--- The data ---

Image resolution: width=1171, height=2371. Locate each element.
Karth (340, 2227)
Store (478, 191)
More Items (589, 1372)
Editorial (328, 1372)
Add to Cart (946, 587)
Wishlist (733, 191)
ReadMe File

---

Goal of the exercise >> Copy out all the items, swapping "Add to Cart" for "Add to Basket" and leaving everything else as it is.

Completed task >>
Image resolution: width=1171, height=2371. Locate each element.
Karth (340, 2227)
Store (478, 191)
More Items (589, 1372)
Editorial (328, 1372)
Add to Basket (946, 587)
Wishlist (733, 191)
ReadMe File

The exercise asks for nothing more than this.